More on ABAP/4 optimization
There are a number of strategies you can use to help improve the performance of ABAP/4 programs. This tip is the second part of a list of such strategies excerpted from Matt Wong's SAP Basis site.
- Whenever possible, design the program to access a relatively constant number of records (for instance, if you only access the transactions for one month, then there probably will be a reasonable range, like 1200-1800, for the number of transactions inputted within that month). Then, use a SELECT A B C INTO TABLE ITAB statement.
- Get a good idea of how many records you will be accessing. Log into your productive system, and use SE80 -> Dictionary Objects (press Edit), enter the table name you want to see, and press Display. Go To Utilities -> Table Contents to query the table contents and see the number of records. This is extremely useful in optimizing a program's memory allocation.
- Try to make the user interface such that the program gradually unfolds more information to the user, rather than giving a huge list of information all at once to the user.
- Declare your internal tables using OCCURS NUM_RECS, where NUM_RECS is the number of records you expect to be accessing. If the number of records exceeds NUM_RECS, the data will be kept in swap space (not memory).
- Use SELECT A B C INTO TABLE ITAB whenever possible. This will read all of the records into the itab in one operation, rather than repeated operations that result from a SELECT A B C INTO ITAB... ENDSELECT statement. Make sure that ITAB is declared with OCCURS NUM_RECS, where NUM_RECS is the number of records you expect to access.

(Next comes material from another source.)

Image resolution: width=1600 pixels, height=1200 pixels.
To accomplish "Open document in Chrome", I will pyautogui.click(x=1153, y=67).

- If the number of records you are reading is constantly growing, you may be able to break it into chunks of relatively constant size. For instance, if you have to read all records from 1991 to present, you can break it into quarters, and read all records one quarter at a time. This will reduce I/O operations. Test extensively with GET RUN TIME when using this method.
- Know how to use the 'collect' command. It can be very efficient.
- Use the SELECT SINGLE command whenever possible.
- Many tables contain totals fields (such as monthly expense totals). Use these avoid wasting resources by calculating a total that has already been calculated and stored.